As for the part you quoted that was from Danthai's post. Where he talked "new" signup form as in the SF-1199A form the latest version Aug 12 but a Jun 87 version is still in use by many because the Aug 12 version is really just been updated to be more user friendly for completion on a computer compared the the Jun87 version that is meant to be filled in by hand. But both still require the same core info such as name, address, routing number, bank account number, etc.,...there is no difference in terms of how one would result in IAT format being used and the other non-IAT format.

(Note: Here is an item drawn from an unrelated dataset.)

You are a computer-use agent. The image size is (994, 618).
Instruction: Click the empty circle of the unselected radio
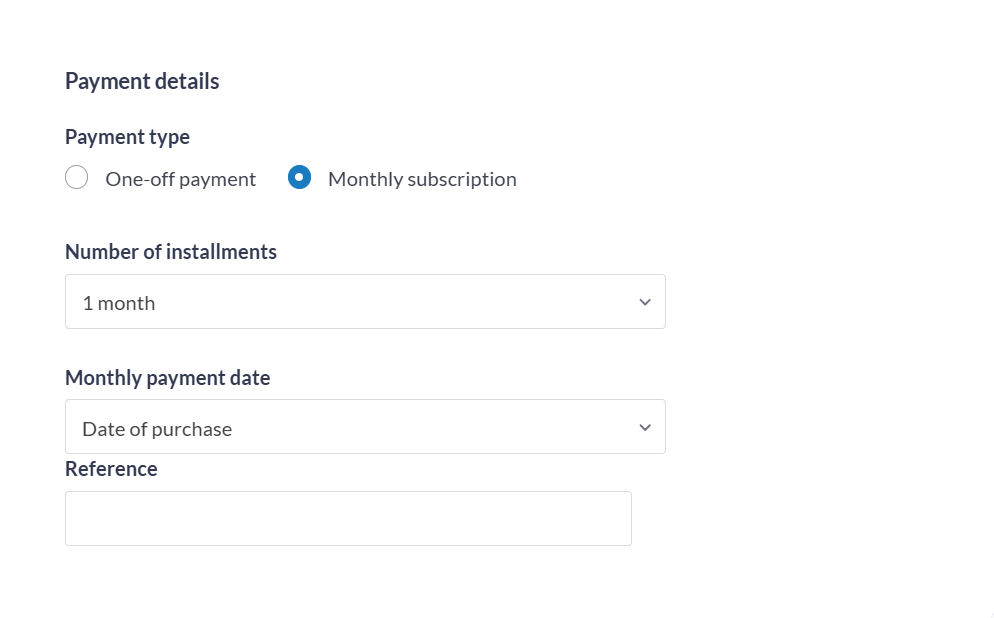point(77,178)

In fact, when I went to HQ Bangkok Bank yesterday with my family member to have them sign-off on the new SSA IDD for Thailand form I asked them are they now using any "new" direct deposit sign-up forms....they said No....still only using the SF-1199A for ACH Direct Deposit because they still haven't received any implementation guidance from the Bangkok Bank New York or SSA....as far as they knew the IDD was still in the testing phase.
The rep had just became aware of the new IDD for Thailand form as we all just have....since it's a Feb 2019 form only published a few days ago by SSA. I say "HQ" Bangkok Bank because my branch is the branch on the first floor of the HQ Bangkok Bank building in Bangkok, and at this branch to get US Govt Direct Deposit setup they sent you to the second floor of the building which handles the signup, incoming transfers to Bangkok Bank branches as a whole across the country, sets policy for all Bangkok Bank branches in Thailand, etc. And the rep I talked to is the rep on the Bangkok Bank 1 Oct 18 letter regarding the IAT issue.

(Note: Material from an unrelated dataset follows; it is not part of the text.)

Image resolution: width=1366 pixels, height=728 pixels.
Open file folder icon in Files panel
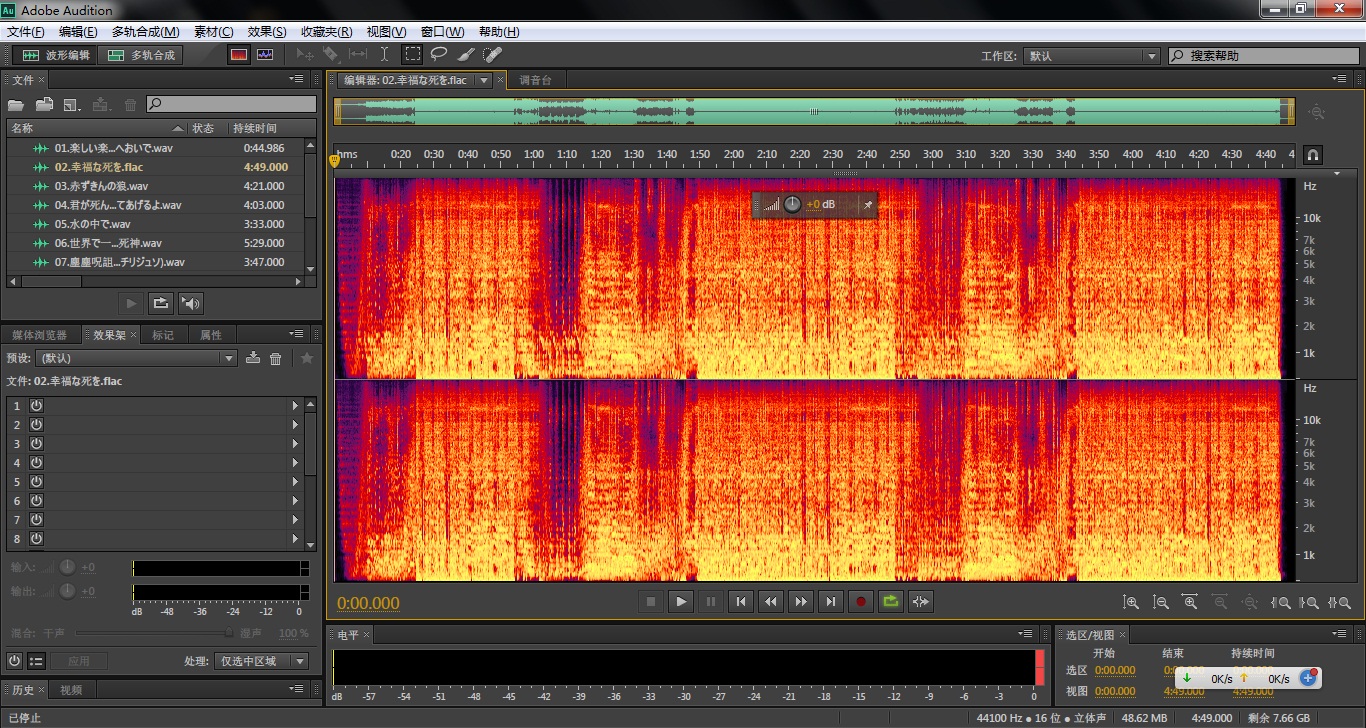click(x=16, y=104)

The rep also said a person with military retirement pay coming to Bangkok Bank had brought in a DFAS IDD form for completion which she showed me a blank of. I said, yea, seen that before....it's from the DFAS webpage...it's generic IDD signup form "SF-1199-I", but unfortunately Thailand is not on the DFAS approved IDD list which is shown at below link. I've contact DFAS several times over the last 6 months about "Do you do IDD to Thailand or is something in the works to add Thailand to the approved DFAS list?" The answer was always No....the list of approved countries is shown at below webpage.

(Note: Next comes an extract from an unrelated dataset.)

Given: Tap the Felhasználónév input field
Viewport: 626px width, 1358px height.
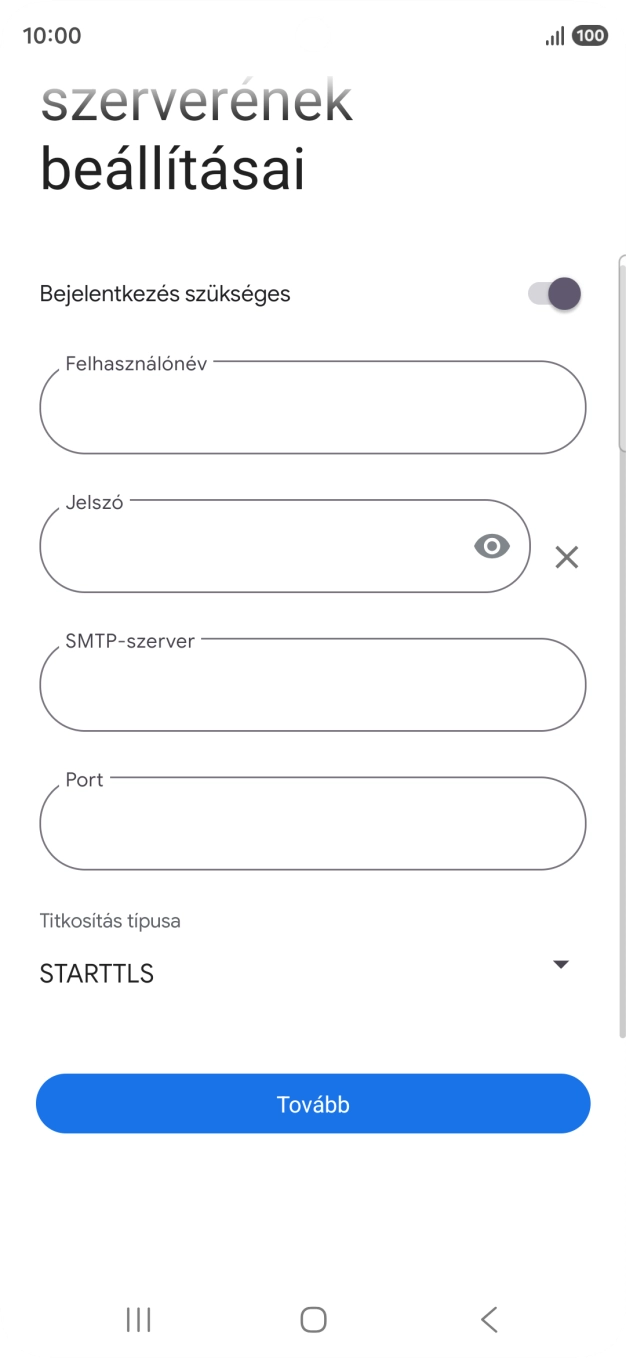Looking at the screenshot, I should pyautogui.click(x=312, y=409).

But Bangkok Bank still signed off on the IDD form because when a bank signs off on that area of the form they are only confirming the correct bank info is being used like ABA routing number, SWIFT code, bank account number, bank address, etc. They will sign off on any type of Direct Deposit form as they are many different forms used by different govt agencies and civilian companies. SSA has its IDD form, DFAS has it's IDD form, VA has it's IDD form, etc....ain't no standardization among US govt agencies paying benefits in terms of forms used and which countries they will send to.
Actually, a person don't even need to use these type of forms to sign up for direct deposit "if the US govt agency you are dealing with" also allows other methods like updating your Direct Deposit info online, calling it in, etc. Unfortunately, regardless of the method used to signup/change Direct Deposit it may not result in your Direct Deposit being sent in IAT format as that will also depend on other factors such as the address you have on-file with a benefit paying agency, does the agency also use IAT format, and other factors.